22/08/2018 12:00 a.m.
A sense that customers interviewed by phone during Council’s annual satisfaction survey might give different feedback than those who were surveyed online was born out during this year’s survey.
“For several years we have engaged survey firms to carry out satisfaction surveys, via landline telephone surveys,” said Council’s strategy manager Tony Horton.
“People without landlines were concerned that our previous telephone surveys were not reaching important sections of the community because the system we used generated only random landline numbers. In the past it has not been possible to survey via calls to cell-phones for a range of complicated technical reasons, but this year we were able to survey 100 people online. That revealed some interesting and useful results.
“In short, the online group was generally less satisfied with Council’s services than those who have landlines.

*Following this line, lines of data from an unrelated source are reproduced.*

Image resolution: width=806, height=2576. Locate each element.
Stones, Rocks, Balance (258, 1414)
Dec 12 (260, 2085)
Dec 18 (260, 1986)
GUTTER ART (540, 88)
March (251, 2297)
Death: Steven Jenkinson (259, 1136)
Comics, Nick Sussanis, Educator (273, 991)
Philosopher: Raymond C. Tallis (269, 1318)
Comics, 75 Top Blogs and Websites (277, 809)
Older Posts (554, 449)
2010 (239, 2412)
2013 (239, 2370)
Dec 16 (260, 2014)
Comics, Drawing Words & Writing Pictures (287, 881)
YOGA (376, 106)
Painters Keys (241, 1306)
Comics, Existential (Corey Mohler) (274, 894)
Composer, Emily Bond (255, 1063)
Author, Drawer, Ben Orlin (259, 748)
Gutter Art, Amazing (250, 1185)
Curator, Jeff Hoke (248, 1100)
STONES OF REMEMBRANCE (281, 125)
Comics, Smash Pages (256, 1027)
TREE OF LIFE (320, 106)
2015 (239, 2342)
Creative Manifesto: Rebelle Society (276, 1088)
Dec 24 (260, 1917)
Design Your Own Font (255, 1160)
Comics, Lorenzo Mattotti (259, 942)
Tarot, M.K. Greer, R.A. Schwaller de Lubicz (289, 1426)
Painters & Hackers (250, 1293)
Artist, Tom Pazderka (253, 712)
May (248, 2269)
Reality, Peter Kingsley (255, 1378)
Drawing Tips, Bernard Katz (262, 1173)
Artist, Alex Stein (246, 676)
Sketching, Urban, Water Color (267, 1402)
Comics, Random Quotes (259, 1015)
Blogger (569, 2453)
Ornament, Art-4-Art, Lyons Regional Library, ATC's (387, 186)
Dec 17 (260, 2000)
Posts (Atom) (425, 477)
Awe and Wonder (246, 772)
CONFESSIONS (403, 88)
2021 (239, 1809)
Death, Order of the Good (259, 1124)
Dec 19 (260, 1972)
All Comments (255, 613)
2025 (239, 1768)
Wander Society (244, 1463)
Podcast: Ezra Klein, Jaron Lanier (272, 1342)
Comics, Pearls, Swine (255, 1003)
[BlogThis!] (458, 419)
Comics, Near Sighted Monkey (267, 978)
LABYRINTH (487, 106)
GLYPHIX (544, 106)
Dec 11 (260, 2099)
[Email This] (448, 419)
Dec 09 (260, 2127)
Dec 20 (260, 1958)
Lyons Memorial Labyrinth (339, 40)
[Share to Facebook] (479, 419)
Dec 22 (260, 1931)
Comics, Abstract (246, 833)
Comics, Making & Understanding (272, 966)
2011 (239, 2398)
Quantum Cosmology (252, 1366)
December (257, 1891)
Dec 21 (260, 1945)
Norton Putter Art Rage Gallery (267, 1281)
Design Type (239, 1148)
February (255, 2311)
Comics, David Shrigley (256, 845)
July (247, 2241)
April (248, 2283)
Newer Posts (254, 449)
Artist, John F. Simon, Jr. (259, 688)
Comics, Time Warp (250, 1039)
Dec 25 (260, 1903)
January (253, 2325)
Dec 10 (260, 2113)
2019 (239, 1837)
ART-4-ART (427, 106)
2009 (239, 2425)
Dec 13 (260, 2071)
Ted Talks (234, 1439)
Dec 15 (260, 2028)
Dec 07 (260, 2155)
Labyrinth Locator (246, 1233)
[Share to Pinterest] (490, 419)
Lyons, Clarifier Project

“This is good information and we are pretty unflinching about it because it gives us a fuller picture of the range of ways our performance is perceived by different groups of people. That gives us more pointers about areas for improvement than we had before. We can use the information to focus on improvements in the areas that matter the most to the most people.”
Mr Horton said the online part of the survey attracted a higher proportion of Māori and Pacific Island people and a higher proportion of people aged 18 to 39 years. A smaller proportion of the online participants were ratepayers and a higher proportion were renters than in the landline group.
“Over all this year sees a decrease in satisfaction compared to 2017, with results more like those of 2016. As an example, ratings for safety of roads in our District has decreased this year from last year’s results, however this rating is still higher than results seen in 2016 and prior years.
“People we surveyed valued the same three major topics identified in the 2018-2028 LTP engagement and submissions, including improving road quality and safety, core services and protecting and enhancing our natural environment,” Mr Horton said.
“It was good to see existing values confirmed. The same happened with the community’s priorities for Council spending – on District beaches and coastal facilities, water supply, kerbside recycling and road quality (sealed and unsealed).